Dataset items
▼

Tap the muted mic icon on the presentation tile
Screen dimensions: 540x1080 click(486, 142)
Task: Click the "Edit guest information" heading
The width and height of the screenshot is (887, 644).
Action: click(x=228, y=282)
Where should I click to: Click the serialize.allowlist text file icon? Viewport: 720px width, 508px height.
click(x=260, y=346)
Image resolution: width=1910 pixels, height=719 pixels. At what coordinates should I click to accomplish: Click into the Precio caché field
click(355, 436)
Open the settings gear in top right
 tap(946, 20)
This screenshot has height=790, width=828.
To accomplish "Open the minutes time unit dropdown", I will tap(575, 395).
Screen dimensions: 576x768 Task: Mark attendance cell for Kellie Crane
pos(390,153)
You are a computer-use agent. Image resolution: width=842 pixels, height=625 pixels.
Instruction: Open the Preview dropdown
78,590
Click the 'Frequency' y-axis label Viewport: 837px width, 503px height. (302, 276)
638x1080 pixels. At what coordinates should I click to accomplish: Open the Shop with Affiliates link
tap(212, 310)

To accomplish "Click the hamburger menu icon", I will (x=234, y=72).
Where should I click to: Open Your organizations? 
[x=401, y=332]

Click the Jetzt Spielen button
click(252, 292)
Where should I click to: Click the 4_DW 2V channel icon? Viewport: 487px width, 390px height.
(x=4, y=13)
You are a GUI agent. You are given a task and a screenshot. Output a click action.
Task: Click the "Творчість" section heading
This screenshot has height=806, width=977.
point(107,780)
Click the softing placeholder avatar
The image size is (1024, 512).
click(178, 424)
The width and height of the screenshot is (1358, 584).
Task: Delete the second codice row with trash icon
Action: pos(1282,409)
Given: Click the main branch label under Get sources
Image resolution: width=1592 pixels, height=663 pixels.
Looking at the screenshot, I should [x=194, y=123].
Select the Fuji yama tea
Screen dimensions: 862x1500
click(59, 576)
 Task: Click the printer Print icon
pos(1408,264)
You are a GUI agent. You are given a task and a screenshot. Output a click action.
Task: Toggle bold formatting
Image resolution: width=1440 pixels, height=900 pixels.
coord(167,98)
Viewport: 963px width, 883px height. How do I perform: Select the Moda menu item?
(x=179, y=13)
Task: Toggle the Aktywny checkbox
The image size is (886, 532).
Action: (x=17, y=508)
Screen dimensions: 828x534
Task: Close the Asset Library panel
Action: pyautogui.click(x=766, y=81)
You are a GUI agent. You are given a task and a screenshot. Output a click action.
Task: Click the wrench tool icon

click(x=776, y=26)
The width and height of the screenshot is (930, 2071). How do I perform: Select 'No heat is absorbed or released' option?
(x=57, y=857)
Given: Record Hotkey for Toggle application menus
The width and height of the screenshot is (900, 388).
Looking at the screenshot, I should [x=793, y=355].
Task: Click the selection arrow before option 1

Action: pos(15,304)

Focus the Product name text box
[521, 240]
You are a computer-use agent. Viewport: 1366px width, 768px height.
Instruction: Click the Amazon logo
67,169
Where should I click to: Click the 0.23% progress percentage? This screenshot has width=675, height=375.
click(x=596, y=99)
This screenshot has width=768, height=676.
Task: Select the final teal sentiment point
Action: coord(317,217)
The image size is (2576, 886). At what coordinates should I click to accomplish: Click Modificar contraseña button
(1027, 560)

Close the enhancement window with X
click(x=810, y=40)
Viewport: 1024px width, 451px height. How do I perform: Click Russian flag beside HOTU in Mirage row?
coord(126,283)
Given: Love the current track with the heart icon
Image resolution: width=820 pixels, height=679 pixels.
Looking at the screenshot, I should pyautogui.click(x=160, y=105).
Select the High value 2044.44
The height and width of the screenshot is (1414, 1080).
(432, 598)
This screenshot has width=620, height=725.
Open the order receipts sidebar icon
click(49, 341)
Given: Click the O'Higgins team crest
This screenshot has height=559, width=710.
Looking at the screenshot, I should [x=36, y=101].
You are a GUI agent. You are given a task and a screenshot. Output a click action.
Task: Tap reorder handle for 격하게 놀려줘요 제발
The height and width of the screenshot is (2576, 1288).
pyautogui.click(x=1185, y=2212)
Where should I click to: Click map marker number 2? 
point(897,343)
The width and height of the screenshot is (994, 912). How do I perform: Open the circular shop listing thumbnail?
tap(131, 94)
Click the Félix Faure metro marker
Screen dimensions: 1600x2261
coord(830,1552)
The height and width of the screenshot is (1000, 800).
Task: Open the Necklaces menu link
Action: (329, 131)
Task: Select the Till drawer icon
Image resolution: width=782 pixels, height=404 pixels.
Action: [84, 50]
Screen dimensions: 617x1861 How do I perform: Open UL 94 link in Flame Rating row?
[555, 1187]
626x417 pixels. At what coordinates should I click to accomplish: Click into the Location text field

▲

What you should do => Whenever the word "will" shows up in a line of the entries, copy that line.

Worked solution =>
To accomplish "Open the minutes time unit dropdown", I will tap(575, 395).
To accomplish "Click the hamburger menu icon", I will (x=234, y=72).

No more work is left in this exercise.